[DOCUMENT EXTRACT Boundary: Start]

The next crucial step on the road to my own app was communicating with Notion. The Notion API Beta has been in the wild for some time, and its capabilities are steadily increasing. Since there is an official JS client available, I took advantage of it.
At first I wanted to write about me using jotai, react-query and notion-js-sdk to fetch Notion data, with detailed code examples and walkthrough, but the idea of writing it is not fun, and has been hanging over my head for a couple of days, blocking my progress. So I will just show a quick example of a solution that I used across all Notion data sources.

[DOCUMENT EXTRACT Boundary: End]
[STUDY MATERIAL Boundary: Start]

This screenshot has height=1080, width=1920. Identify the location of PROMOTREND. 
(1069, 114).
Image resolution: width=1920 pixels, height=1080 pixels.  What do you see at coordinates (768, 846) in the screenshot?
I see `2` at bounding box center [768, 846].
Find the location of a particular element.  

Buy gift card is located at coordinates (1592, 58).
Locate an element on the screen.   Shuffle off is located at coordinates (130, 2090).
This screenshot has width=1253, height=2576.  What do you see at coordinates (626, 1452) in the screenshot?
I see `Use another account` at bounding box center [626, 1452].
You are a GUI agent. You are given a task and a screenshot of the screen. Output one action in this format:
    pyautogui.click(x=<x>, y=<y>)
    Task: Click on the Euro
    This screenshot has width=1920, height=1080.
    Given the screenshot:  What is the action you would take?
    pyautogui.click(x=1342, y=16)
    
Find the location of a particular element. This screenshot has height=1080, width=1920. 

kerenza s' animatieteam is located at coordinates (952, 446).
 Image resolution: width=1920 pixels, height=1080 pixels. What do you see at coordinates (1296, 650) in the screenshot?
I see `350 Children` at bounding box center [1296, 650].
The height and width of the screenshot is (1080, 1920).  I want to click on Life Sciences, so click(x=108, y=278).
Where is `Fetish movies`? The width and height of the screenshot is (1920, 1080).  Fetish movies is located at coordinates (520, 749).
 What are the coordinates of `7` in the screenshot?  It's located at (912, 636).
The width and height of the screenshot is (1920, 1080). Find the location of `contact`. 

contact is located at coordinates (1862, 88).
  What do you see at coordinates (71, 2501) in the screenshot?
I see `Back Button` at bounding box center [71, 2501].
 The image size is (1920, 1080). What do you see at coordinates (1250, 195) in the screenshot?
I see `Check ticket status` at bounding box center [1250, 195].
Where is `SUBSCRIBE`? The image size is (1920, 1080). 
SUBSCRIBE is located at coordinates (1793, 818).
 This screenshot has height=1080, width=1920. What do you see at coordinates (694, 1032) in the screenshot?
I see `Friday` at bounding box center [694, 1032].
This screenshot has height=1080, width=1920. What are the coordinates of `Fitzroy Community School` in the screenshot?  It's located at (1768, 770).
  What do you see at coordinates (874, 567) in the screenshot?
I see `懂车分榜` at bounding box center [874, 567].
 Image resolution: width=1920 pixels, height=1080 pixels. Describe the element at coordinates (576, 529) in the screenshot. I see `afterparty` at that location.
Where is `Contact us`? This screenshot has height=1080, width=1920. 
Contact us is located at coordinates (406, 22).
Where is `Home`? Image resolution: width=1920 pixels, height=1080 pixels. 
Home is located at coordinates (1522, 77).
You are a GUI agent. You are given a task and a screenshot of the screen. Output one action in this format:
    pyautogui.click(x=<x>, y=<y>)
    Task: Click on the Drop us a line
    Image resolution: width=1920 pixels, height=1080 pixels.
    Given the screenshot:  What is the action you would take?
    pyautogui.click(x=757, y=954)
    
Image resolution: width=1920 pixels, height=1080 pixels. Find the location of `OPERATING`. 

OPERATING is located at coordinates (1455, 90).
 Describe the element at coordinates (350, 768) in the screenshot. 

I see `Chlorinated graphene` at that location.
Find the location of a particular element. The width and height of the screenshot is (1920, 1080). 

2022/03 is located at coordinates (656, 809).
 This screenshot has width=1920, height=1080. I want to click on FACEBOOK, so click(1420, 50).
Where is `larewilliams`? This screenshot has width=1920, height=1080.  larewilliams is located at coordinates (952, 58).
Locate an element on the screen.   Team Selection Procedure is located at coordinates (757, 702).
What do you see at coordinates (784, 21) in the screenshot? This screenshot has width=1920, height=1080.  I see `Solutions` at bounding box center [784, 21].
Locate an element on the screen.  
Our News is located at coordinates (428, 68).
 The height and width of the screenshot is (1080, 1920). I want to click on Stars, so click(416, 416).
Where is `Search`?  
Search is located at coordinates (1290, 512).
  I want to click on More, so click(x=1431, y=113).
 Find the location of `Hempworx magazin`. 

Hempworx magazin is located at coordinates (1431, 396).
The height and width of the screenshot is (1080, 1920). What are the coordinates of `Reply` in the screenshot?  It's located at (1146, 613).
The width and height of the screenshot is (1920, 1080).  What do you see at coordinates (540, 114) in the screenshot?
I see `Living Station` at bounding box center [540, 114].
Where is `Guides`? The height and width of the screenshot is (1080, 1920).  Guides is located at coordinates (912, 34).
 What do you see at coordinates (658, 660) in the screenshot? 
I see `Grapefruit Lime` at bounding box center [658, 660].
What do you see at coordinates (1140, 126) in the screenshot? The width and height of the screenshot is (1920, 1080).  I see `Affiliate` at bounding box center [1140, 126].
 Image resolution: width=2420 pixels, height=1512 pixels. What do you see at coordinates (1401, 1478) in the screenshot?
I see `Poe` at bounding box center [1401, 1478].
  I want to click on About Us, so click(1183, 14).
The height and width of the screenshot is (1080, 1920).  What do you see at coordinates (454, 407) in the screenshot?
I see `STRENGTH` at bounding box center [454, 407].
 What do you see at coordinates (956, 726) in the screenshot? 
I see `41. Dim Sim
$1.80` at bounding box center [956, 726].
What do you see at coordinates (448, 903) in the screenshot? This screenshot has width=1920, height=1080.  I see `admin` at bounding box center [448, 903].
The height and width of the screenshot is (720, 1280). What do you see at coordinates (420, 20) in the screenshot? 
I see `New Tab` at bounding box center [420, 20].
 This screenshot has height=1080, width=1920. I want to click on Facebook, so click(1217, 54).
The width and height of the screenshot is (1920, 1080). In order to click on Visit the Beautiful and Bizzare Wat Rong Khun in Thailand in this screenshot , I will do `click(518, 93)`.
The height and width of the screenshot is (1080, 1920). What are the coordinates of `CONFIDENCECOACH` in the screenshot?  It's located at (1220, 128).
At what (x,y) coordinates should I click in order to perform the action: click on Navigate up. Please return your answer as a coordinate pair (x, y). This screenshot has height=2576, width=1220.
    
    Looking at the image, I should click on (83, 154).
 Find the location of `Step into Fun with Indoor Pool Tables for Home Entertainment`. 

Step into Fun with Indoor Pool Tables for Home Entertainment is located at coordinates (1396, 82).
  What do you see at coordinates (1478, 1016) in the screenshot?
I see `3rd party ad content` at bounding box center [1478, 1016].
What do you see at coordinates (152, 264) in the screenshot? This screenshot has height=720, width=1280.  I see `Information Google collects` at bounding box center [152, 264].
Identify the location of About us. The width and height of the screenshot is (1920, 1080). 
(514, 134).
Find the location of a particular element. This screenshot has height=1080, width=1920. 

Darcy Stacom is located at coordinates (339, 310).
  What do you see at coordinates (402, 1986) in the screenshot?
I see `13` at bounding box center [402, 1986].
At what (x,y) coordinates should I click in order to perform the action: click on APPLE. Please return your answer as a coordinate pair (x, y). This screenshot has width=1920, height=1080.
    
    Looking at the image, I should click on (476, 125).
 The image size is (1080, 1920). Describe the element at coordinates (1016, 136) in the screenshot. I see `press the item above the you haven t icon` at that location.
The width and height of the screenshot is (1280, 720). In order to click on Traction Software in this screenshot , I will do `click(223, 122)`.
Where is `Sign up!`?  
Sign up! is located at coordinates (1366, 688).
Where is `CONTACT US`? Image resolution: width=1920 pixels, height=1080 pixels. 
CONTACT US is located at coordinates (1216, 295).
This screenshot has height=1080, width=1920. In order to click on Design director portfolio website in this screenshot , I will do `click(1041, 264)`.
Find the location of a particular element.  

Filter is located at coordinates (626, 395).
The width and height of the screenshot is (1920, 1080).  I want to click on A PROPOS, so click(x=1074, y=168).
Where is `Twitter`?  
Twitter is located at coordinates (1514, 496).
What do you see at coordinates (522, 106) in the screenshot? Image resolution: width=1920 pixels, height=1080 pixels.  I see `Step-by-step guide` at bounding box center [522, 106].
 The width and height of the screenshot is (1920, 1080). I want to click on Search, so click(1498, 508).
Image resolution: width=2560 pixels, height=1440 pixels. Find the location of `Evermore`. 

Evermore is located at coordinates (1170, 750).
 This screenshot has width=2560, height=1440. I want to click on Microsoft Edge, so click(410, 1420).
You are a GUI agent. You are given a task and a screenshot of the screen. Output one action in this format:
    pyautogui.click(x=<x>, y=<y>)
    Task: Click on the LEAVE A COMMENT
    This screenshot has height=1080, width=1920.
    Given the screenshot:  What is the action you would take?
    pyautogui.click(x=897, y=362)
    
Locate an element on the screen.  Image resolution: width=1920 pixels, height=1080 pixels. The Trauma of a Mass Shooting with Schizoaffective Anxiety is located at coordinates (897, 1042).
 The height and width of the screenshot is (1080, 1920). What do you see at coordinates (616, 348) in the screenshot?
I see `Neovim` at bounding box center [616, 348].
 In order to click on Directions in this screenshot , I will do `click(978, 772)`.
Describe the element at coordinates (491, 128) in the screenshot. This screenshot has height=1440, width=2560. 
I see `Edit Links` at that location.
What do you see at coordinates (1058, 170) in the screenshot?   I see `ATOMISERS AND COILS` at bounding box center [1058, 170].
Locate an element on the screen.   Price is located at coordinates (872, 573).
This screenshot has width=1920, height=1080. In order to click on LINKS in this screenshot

[STUDY MATERIAL Boundary: End]

● WORK TASK A
From the passage about communicating with Notion, output the part that opens with the words containing "The next crucial" and closes with "Notion data sources.", copied word for word.
● WORK TASK B
List every tool the passage about communicating with Notion names as being used to fetch Notion data.

● RESPONSE BOX A
The next crucial step on the road to my own app was communicating with Notion. The Notion API Beta has been in the wild for some time, and its capabilities are steadily increasing. Since there is an official JS client available, I took advantage of it.
At first I wanted to write about me using jotai, react-query and notion-js-sdk to fetch Notion data, with detailed code examples and walkthrough, but the idea of writing it is not fun, and has been hanging over my head for a couple of days, blocking my progress. So I will just show a quick example of a solution that I used across all Notion data sources.

● RESPONSE BOX B
- jotai
- react-query
- notion-js-sdk